Thursday, February 28, 2013

TOP STORY>>2013 attractions of the Arkansas Timberlands region

Arkansas Museum of Natural Resources/
El Dorado Downtown

On January 10, 1921, near El Dorado a geyser of “black gold” spewed far over the 112-foot derrick of Arkansas’s first productive oil well. The town’s population quickly skyrocketed, creating the need for a new courthouse, more business space and larger churches. The prosperity would subsequently spread through 10 south Arkansas counties as more oil and natural gas was discovered. At the Arkansas Museum of Natural Resources in Smackover, the history of the state’s “oil boom” is told through films, historic photographs, geological and other exhibits, oil-era memorabilia and the Oil Field Park, which displays derricks and pumping equipment. Seven miles away, El Dorado’s downtown, centered around the Neo-classic 1928 Union County Courthouse, contains architecturally significant churches and other structures constructed in the 1920’s and 30’s and made possible by the new wealth. A diverse mix of shops, a variety of dining establishments and complementary landscaping and streetscape details add to the downtown atmosphere. The Arkansas Museum of Natural Resources is located at 3853 Smackover Highway. 870-725-2877. Contract information for El Dorado is Downtown El Dorado, 870- 863-6113; and Main Street El Dorado, 870-862-4747;

Camden/McCollum-Chidester House

Civil War artifacts and displays on two of Camden’s historic products, Camark pottery and Grapette soft drinks, are among exhibits housed in the Camden Visitors Center and Museum at 314 Adams S.W. 870- 836-6426. In the spring of 1864, the Union Army briefly captured the town of Camden during a failed Civil War campaign. Gen. Frederick Steele occupied the McCollum-Chidester House at 926 Washington Street, then the home of stagecoach operator John T. Chidester. Now hosting public tours, the house is mostly furnished with antiques original to the Chidester family, who moved into the home in 1857. 870-836-9243.
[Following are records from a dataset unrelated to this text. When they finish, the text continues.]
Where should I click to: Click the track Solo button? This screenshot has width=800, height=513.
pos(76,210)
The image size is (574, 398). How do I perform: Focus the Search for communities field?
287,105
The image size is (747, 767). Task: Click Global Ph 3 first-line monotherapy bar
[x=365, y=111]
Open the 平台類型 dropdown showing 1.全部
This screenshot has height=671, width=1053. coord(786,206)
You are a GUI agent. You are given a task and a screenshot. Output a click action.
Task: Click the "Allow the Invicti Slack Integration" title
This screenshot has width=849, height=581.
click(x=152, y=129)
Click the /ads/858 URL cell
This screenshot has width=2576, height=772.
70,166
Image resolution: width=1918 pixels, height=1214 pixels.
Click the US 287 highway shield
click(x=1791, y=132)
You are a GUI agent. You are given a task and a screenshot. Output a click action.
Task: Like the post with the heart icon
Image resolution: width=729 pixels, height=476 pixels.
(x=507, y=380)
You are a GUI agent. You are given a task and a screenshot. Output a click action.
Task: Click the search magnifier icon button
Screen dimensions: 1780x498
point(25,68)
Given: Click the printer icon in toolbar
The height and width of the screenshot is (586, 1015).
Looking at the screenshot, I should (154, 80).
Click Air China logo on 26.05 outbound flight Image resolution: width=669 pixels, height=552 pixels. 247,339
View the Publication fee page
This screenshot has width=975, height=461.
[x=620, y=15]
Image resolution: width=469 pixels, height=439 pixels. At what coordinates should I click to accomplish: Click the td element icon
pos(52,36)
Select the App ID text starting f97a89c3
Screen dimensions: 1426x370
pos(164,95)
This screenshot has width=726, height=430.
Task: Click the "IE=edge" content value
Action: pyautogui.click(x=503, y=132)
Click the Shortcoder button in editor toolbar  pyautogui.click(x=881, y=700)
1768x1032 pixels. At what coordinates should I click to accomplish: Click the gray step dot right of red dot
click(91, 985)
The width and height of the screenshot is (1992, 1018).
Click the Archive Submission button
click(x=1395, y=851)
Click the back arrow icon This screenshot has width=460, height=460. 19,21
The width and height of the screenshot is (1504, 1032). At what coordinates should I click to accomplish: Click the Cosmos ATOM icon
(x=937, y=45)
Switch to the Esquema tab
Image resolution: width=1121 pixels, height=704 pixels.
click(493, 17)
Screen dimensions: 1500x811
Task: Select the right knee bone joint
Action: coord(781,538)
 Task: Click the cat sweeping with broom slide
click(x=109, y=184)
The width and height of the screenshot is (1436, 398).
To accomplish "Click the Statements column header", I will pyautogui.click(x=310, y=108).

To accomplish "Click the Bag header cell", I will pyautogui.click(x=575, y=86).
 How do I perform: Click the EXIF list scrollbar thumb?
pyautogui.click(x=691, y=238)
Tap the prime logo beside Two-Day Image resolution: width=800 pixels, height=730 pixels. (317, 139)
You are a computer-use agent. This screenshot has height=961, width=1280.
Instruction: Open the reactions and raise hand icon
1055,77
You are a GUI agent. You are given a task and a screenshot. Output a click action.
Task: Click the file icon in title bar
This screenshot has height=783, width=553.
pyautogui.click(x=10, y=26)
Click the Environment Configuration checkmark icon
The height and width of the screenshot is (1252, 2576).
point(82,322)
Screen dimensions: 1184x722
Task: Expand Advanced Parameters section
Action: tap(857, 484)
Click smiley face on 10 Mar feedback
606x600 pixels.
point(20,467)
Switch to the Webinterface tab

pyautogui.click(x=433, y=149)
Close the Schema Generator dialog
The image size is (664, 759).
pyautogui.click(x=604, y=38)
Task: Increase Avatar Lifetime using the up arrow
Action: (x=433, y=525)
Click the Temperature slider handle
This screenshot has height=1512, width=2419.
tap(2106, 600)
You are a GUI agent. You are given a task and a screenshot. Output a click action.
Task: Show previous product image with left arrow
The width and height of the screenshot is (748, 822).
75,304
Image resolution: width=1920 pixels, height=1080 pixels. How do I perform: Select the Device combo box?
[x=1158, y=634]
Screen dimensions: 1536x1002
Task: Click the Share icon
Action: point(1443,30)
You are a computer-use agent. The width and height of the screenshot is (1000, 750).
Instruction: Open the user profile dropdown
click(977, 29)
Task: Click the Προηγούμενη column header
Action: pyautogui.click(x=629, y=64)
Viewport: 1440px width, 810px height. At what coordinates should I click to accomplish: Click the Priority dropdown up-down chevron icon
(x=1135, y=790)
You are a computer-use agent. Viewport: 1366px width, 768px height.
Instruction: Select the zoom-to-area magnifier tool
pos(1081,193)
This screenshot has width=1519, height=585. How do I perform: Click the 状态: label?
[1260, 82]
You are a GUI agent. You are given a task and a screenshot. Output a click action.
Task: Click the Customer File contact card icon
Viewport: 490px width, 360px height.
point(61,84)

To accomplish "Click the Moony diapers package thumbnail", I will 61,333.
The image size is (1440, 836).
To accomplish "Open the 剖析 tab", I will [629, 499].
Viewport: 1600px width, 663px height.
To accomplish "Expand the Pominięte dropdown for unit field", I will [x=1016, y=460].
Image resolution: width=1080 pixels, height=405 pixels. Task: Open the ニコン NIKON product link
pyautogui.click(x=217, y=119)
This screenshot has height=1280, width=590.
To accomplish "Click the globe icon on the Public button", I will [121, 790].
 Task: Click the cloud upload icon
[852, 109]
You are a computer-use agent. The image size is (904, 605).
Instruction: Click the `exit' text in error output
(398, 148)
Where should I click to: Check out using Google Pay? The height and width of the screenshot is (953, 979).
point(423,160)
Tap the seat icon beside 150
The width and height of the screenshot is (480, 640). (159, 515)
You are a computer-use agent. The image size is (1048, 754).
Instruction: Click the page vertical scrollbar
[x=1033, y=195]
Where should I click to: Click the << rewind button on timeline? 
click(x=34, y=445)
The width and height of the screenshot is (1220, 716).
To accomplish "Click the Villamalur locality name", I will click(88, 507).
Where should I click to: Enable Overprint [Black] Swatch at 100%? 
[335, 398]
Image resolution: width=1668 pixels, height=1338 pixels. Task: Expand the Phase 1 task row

Felsenthal National Wildlife Refuge

This 65,000-acre refuge in south central Arkansas is widely regarded as one of the state’s best fishing venues. Other recreational options include hiking, wildlife observation and photography. Among birders, the refuge is known as a place where the endangered red-cockaded woodpecker can be added to one’s life list. 870-364-3167;

Historic Washington State Park

The town of Washington was founded in 1824 on the Southwest Trail just 15 miles from the Red River, which then separated American lands from the Mexican territory known as Texas. Because of its border proximity, Washington played a role in Texas’s 1835-36 war for independence. Evidence suggests that Sam Houston and others discussed plans for the revolt while Houston resided in one of the town’s taverns in 1834. The town also served as Arkansas’s Confederate capital after Union forces captured Little Rock in 1863. Historic Washington State Park preserves and showcases the town’s architecture, history and pioneer culture. Park visitors can get a sense of 19th- century life in Arkansas by taking historic tours and experiencing interpretive programs and demonstrations throughout the town. There are over 40 structures that date from the 1830s into the early 1900s. Authentic and splendidly furnished historic houses provide a glimpse of domestic life and contain many 19th century treasures such as furniture and ceramics. Noted attractions include the 1836 Hempstead County Courthouse that served as the Confederate capitol, the re-construction of a period blacksmith shop where the original Bowie knife was forged, the B.W. Edwards Weapons Museum, and a print museum showcasing 19th- century printing techniques. In addition to daily tours, a variety of workshops and distance learning programs, the park offers 4 major events and rental facilities for group meetings, weddings and reunions. Williams’ Tavern Restaurant has country fare food daily with the capability of catering to various events utilizing park facilities. The park is nine miles northwest of Hope via U.S. 278. 870- 983-2684;


This small town has two claims to fame: it is the birthplace of former U.S. President Bill Clinton and it showcases some of the world’s largest watermelons. The town is located 25 miles northeast of Texarkana and 120 miles southwest of Little Rock. While here, check out the Hope Visitor Center and Museum. The museum is located in the restored 1912 railroad depot at Division and Main Streets. It contains exhibits on the town’s history as a railway center for the cotton economy in earlier times and its on-going production of giant watermelons.